* AIM OF THE EXERCISE
Answer these from the energy security passage below.
1. What share of its oil does the United States import?
2. In which countries does the passage say China buys stakes in foreign oil fields?
3. Which country pushed energy onto the G-8 agenda?

## begin PASSAGE SHOWN

At their annual gathering each summer, the leaders of the rich world promise to fix some pressing global problem -- and usually fail to deliver. This month's Group of Eight summit in Russia takes statecraft to a whole new level. Global leaders have "energy security" on the agenda. But judging by what they say and do, they don't always understand the subject.


For many American leaders, energy security means producing energy at home and relying less on foreigners. But the United States imports three-fifths of its oil, and the share is heading up. For the foreseeable future, alternative fuel is unlikely to change that.

For China, which isn't part of the G-8 but participates in some of its meetings, energy security means buying stakes in foreign oil fields -- in Sudan, Nigeria, Angola and so on. But this doesn't make China any more secure. If a geopolitical crisis broke out, China's tankers might be blocked on the high seas; owning chunks of Africa's oil wouldn't make much difference. In the absence of a crisis, African investments make little more sense: China can buy oil on the world market.

For Russia, which pushed energy onto the G-8 agenda, energy security has yet a third meaning: restrictions on foreign investment in domestic oil and gas fields. But this is the mirror image of the Chinese mistake. Just as China's security isn't boosted by owning African resources, Russia's security isn't reduced by allowing foreigners to own Russian ones. In a crisis, Russia would control its oil fields by military force. Short of a crisis it can extract taxes and royalties from foreign energy firms just as it can from Russian ones.

So there's no sense in these nationalistic conceptions of energy security. As Daniel Yergin has written recently in Foreign Affairs, real energy security requires setting aside the pipe dream of energy independence and embracing interdependence.

## end PASSAGE SHOWN
## begin SUPPLIED MATERIAL

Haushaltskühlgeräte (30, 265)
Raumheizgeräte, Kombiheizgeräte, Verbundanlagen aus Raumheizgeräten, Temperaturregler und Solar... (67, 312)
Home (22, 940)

## end SUPPLIED MATERIAL

* COMPLETED TASK
1. Three-fifths.
2. Sudan, Nigeria and Angola.
3. Russia.